WHAT THIS EXERCISE ASKS ▸
**a.** In the text on amplifier impedance and speaker wattage, what average power does regular program material usually have relative to its peak power?
**b.** Carry the text on amplifier impedance and speaker wattage forward from its final sentence.

TEXT SEGMENT ▸
To understand this correctly... 8ohms has more impedance thus lower wattage...

That's generally correct. If you cut the impedance in half, you get twice the power. In order to understand that you first need to know that when operating normally, most amplifiers are "voltage limited", and like most electronics, they are "constant voltage"* devices.

Related - If you put two 8-Ohm speakers in parallel, that's 4 Ohms total... If you have one speaker running at 3W, and you stick a 2nd speaker in parallel, they both see the same voltage, they are both running at 3W and you have twice the total power (as long as the amplifier holds-up).

Wattage ratings on a speaker are a little complicated... A 3W speaker is designed to handle a 3W amplifier operating at 3W peak with undistorted program material. Regular program material (voice or music) usually has an average power of about 1/10th the peak power... So, a 3W amp (at full undistorted volume) is putting-out about 0.3W average and the speaker can handle that. You could probably burn-out the 3W speaker with constant full-volume test tones, or with a distorted guitar.

Rows contained in a dataset ▸

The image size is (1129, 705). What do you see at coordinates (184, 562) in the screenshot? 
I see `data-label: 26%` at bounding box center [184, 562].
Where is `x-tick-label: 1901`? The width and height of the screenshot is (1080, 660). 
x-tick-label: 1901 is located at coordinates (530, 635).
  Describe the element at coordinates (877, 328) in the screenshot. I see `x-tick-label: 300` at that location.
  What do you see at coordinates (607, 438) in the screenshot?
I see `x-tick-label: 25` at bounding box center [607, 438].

ANSWERS PROVIDED ▸
**a.** About one-tenth of the peak power.

**b.**
Or, if you use an 8W amp with a 3W speaker and play it a full volume, you could burn-out the speaker. But as long as you don't "blast" the volume, you should be OK.

You won't get 8W from a 9V battery. An AC waveform swings positive & negative, which means [theoretically[/b] you could get +4.5V and -4.5V

*peak.* But, an AC waveform only hits the peaks for an instant, and the RMS (a kind of average) is about .707 times the peak. If you could get the full 9V peak-to-peak voltage swing, that's about 3.18V RMS and you could get about 2.5 Watts into 4 Ohms. ...But, you'll get some "drop" through the amplifier so you won't get the full voltage, and the 9V battery can't supply that much power (voltage and current at the same time) and you'd be lucky to get 1W.

...less decibel range than the 4ohm 3 watts?

Only if the speakers have equal efficiency. If the spec is published, speakers are usually rated for a dBSPL rating with 1W at a distance of 1 Meter. (Technically, that's

*sensitivity*, not efficiency, but they are directly related.)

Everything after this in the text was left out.